RE: Someone stole the body!
May 24, 2016 at 10:56 pm
(This post was last modified: May 24, 2016 at 10:57 pm by Jehanne.)
(May 24, 2016 at 8:51 pm)Godschild Wrote:(May 24, 2016 at 9:27 am)Jehanne Wrote: This is just absolutely false, pitiful nonsense. There is NO evidence that anyone was martyred by the Romans for just professing the newly formed Christian faith. Other than the tale of James in Acts, which was written near the end of the first century, there is no documented evidence that the Romans persecuted Christians during the first century, other than Nero, who did persecute them in Rome around 64 AD. But, other than that rare exception, none of the disciples were martyred for the Christian faith; those tales do not come into print until well until the second century.
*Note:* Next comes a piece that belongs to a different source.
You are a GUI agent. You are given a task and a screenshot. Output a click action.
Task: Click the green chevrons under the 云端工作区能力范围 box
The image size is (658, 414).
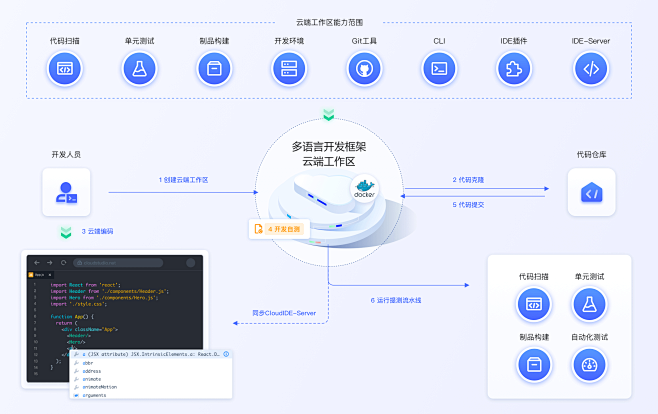coord(328,115)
The nonsense belongs to you and you have admitted this in this very post. You start off saying and I quote "NO evidence", then you go on to confirm that Christians were killed by Nero, and if you do not think that the Christians of the day didn't consider them martyrs then why did Christianity spread so rapidly. Use your reasoning, think about it. Do you have proof that the apostles weren't killed for their beliefs, because they did not go around breaking Roman law.
GC
Roman was a political empire, not a religious one; that bullshit did not come into being under after the reign of Constantine. The Romans respected burial places, which allowed the early Christians to meet at the catacombs in peace. Outside of a few isolated areas, persecution of Christians was a rarity. Usually, individuals were put to death out of obstinacy to the State and not for professing what many Roman intellectuals felt was just another dumb religion on the scene whose proponents, at least in the beginning, all believed in a flat Earth. (See Saint Irenaeus' justification for the "Four Gospels" in the late second century.) As for the so-called 12 disciples of Jesus, scholars know little about their fate, including, that of Paul, although, with Paul, there is some evidence that he was martyred in Rome; however, he was such a loon to begin with that the Roman authorities, after Nero's insanity, may have judged him a threat to the Empire and simply have decided to get rid of him.